===== RECORDED DATA =====

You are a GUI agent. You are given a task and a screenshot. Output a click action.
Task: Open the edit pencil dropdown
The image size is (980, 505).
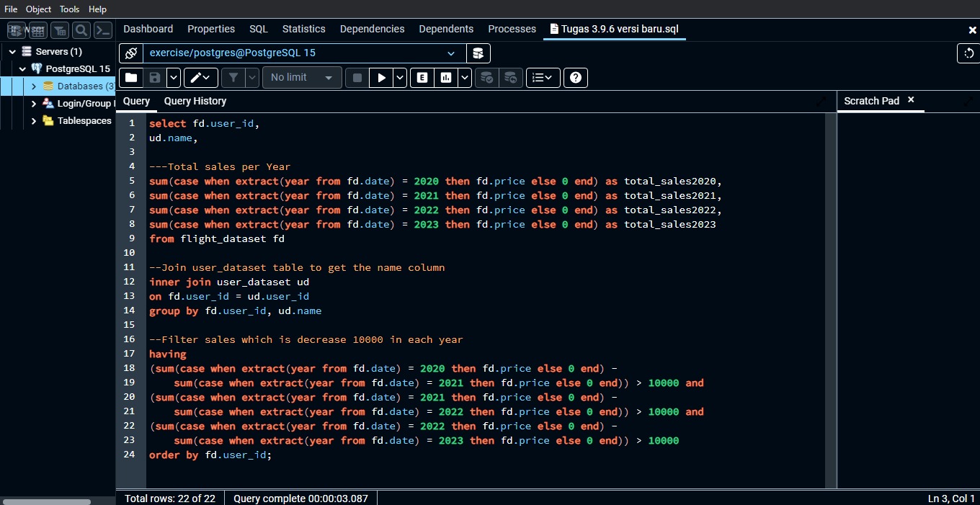point(200,78)
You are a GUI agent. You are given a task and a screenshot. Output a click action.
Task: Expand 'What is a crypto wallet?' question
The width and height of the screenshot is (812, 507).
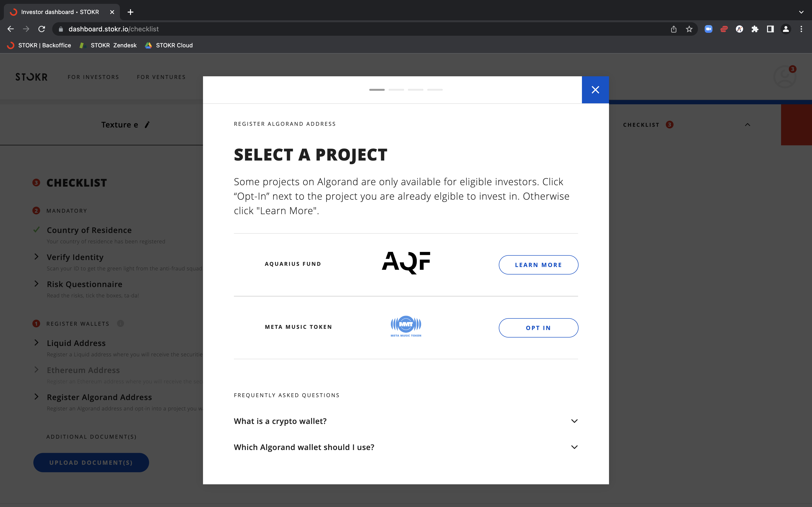click(406, 421)
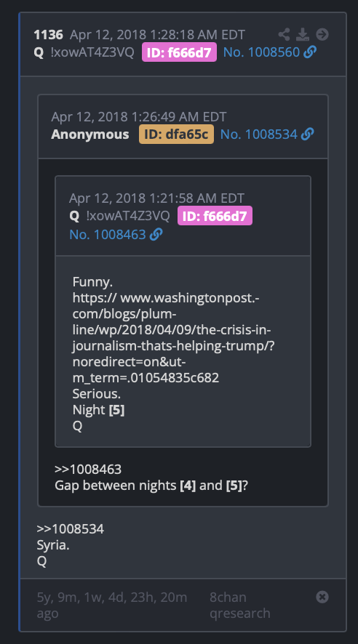Click the chain link icon beside No. 1008534
Viewport: 358px width, 644px height.
coord(308,134)
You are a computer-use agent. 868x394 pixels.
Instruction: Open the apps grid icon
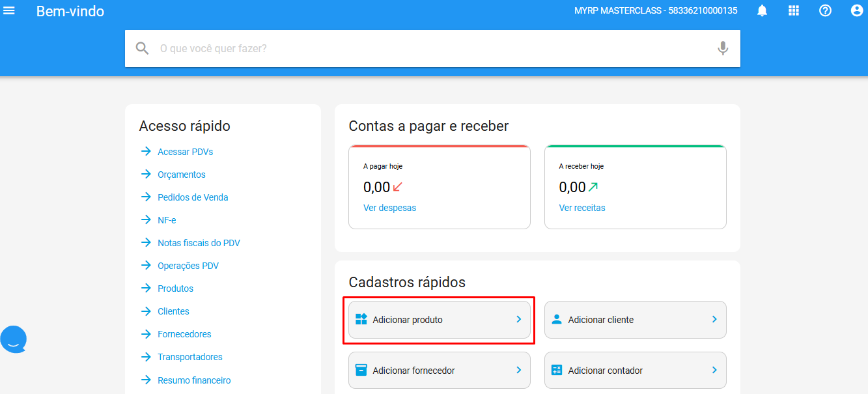[x=793, y=11]
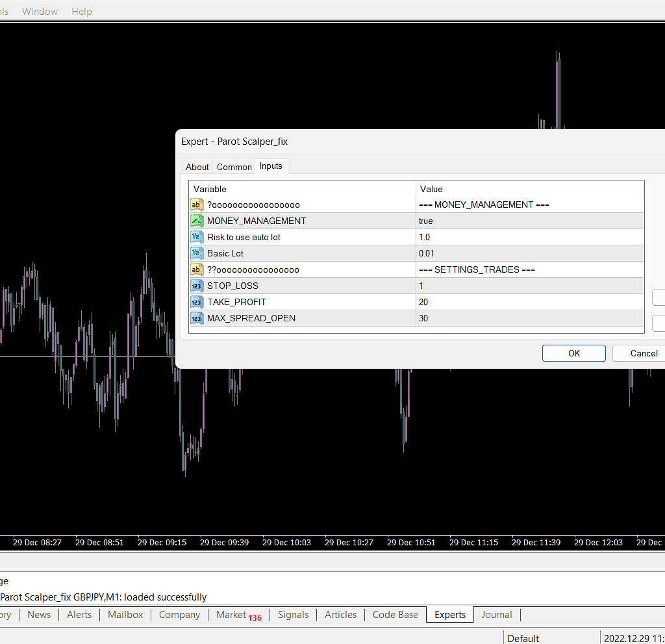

=====

#### WHAT IS BEING ASKED
Every entry is to be reproduced word for word, and no image is carried over.

#### SOLVED PROBLEM
You are a GUI agent. You are given a task and a screenshot. Output a click action.
Task: Open the edit pencil dropdown
The image size is (980, 505).
point(200,78)
You are a GUI agent. You are given a task and a screenshot. Output a click action.
Task: Expand 'What is a crypto wallet?' question
The width and height of the screenshot is (812, 507).
click(406, 421)
Click the chain link icon beside No. 1008534
Viewport: 358px width, 644px height.
coord(308,134)
You are a computer-use agent. 868x394 pixels.
Instruction: Open the apps grid icon
[x=793, y=11]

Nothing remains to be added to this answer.